Transcribe each line below word for word.

Segment Start: DATASET ENTRIES

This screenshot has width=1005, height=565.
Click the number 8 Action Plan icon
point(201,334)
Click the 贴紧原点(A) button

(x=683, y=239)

Segment End: DATASET ENTRIES

* OUTPUT OF THE EXERCISE:
This screenshot has width=1005, height=565.
Click the number 8 Action Plan icon
point(201,334)
Click the 贴紧原点(A) button

(x=683, y=239)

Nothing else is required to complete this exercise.